* Exercise details: Write out every entry exactly as it appears.

── Records supplied

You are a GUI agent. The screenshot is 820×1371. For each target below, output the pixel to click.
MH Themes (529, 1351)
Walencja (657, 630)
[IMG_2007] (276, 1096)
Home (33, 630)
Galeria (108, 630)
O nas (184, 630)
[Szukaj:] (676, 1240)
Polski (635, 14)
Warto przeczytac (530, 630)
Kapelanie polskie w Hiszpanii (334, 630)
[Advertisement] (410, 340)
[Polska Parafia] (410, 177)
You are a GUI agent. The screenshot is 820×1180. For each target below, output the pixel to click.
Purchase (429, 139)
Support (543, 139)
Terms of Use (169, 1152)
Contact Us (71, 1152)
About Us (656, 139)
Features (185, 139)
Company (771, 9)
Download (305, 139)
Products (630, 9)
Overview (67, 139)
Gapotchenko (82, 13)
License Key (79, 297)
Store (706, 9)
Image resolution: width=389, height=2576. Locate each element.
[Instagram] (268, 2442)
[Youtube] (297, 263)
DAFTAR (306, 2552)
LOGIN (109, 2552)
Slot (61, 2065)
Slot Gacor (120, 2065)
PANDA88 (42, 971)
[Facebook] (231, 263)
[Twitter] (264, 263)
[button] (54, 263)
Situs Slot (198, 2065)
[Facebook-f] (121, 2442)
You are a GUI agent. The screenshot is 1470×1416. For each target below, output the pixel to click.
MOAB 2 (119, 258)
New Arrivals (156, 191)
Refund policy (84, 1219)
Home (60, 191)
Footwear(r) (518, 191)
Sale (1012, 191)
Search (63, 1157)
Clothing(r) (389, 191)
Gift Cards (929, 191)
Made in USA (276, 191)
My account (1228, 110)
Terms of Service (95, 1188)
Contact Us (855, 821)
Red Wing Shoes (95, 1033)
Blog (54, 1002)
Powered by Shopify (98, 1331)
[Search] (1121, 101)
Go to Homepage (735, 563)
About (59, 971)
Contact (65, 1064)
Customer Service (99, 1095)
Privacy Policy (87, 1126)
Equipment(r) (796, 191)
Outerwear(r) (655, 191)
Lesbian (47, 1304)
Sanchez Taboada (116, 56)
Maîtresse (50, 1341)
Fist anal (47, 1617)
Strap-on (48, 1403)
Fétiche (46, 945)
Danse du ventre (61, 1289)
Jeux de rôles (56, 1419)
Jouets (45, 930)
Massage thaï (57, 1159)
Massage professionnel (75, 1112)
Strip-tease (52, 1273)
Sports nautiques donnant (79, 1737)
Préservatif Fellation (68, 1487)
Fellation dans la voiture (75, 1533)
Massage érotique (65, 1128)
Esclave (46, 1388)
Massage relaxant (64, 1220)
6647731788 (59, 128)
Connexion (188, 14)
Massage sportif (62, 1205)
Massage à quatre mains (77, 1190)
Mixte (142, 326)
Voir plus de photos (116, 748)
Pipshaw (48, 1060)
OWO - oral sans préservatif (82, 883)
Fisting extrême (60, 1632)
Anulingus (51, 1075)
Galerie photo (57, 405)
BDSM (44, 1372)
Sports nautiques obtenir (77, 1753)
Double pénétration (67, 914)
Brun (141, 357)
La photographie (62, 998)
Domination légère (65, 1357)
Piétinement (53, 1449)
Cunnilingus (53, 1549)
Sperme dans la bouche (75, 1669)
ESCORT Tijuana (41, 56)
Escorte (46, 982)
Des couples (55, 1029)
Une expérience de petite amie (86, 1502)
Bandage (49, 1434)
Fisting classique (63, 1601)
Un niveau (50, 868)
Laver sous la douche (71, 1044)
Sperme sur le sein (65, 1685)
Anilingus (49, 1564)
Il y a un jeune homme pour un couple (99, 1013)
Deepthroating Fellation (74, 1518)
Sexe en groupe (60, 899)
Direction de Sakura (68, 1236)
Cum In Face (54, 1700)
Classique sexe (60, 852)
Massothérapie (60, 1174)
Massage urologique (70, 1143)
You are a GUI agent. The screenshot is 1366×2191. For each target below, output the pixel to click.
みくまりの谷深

────

* Answer to this exercise:
You are a GUI agent. The screenshot is 820×1371. For each target below, output the pixel to click.
MH Themes (529, 1351)
Walencja (657, 630)
[IMG_2007] (276, 1096)
Home (33, 630)
Galeria (108, 630)
O nas (184, 630)
[Szukaj:] (676, 1240)
Polski (635, 14)
Warto przeczytac (530, 630)
Kapelanie polskie w Hiszpanii (334, 630)
[Advertisement] (410, 340)
[Polska Parafia] (410, 177)
You are a GUI agent. The screenshot is 820×1180. For each target below, output the pixel to click.
Purchase (429, 139)
Support (543, 139)
Terms of Use (169, 1152)
Contact Us (71, 1152)
About Us (656, 139)
Features (185, 139)
Company (771, 9)
Download (305, 139)
Products (630, 9)
Overview (67, 139)
Gapotchenko (82, 13)
License Key (79, 297)
Store (706, 9)
Image resolution: width=389, height=2576. Locate each element.
[Instagram] (268, 2442)
[Youtube] (297, 263)
DAFTAR (306, 2552)
LOGIN (109, 2552)
Slot (61, 2065)
Slot Gacor (120, 2065)
PANDA88 (42, 971)
[Facebook] (231, 263)
[Twitter] (264, 263)
[button] (54, 263)
Situs Slot (198, 2065)
[Facebook-f] (121, 2442)
You are a GUI agent. The screenshot is 1470×1416. For each target below, output the pixel to click.
MOAB 2 (119, 258)
New Arrivals (156, 191)
Refund policy (84, 1219)
Home (60, 191)
Footwear(r) (518, 191)
Sale (1012, 191)
Search (63, 1157)
Clothing(r) (389, 191)
Gift Cards (929, 191)
Made in USA (276, 191)
My account (1228, 110)
Terms of Service (95, 1188)
Contact Us (855, 821)
Red Wing Shoes (95, 1033)
Blog (54, 1002)
Powered by Shopify (98, 1331)
[Search] (1121, 101)
Go to Homepage (735, 563)
About (59, 971)
Contact (65, 1064)
Customer Service (99, 1095)
Privacy Policy (87, 1126)
Equipment(r) (796, 191)
Outerwear(r) (655, 191)
Lesbian (47, 1304)
Sanchez Taboada (116, 56)
Maîtresse (50, 1341)
Fist anal (47, 1617)
Strap-on (48, 1403)
Fétiche (46, 945)
Danse du ventre (61, 1289)
Jeux de rôles (56, 1419)
Jouets (45, 930)
Massage thaï (57, 1159)
Massage professionnel (75, 1112)
Strip-tease (52, 1273)
Sports nautiques donnant (79, 1737)
Préservatif Fellation (68, 1487)
Fellation dans la voiture (75, 1533)
Massage érotique (65, 1128)
Esclave (46, 1388)
Massage relaxant (64, 1220)
6647731788 (59, 128)
Connexion (188, 14)
Massage sportif (62, 1205)
Massage à quatre mains (77, 1190)
Mixte (142, 326)
Voir plus de photos (116, 748)
Pipshaw (48, 1060)
OWO - oral sans préservatif (82, 883)
Fisting extrême (60, 1632)
Anulingus (51, 1075)
Galerie photo (57, 405)
BDSM (44, 1372)
Sports nautiques obtenir (77, 1753)
Double pénétration (67, 914)
Brun (141, 357)
La photographie (62, 998)
Domination légère (65, 1357)
Piétinement (53, 1449)
Cunnilingus (53, 1549)
Sperme dans la bouche (75, 1669)
ESCORT Tijuana (41, 56)
Escorte (46, 982)
Des couples (55, 1029)
Une expérience de petite amie (86, 1502)
Bandage (49, 1434)
Fisting classique (63, 1601)
Un niveau (50, 868)
Laver sous la douche (71, 1044)
Sperme sur le sein (65, 1685)
Anilingus (49, 1564)
Il y a un jeune homme pour un couple (99, 1013)
Deepthroating Fellation (74, 1518)
Sexe en groupe (60, 899)
Direction de Sakura (68, 1236)
Cum In Face (54, 1700)
Classique sexe (60, 852)
Massothérapie (60, 1174)
Massage urologique (70, 1143)
You are a GUI agent. The screenshot is 1366×2191. For each target below, output the pixel to click.
みくまりの谷深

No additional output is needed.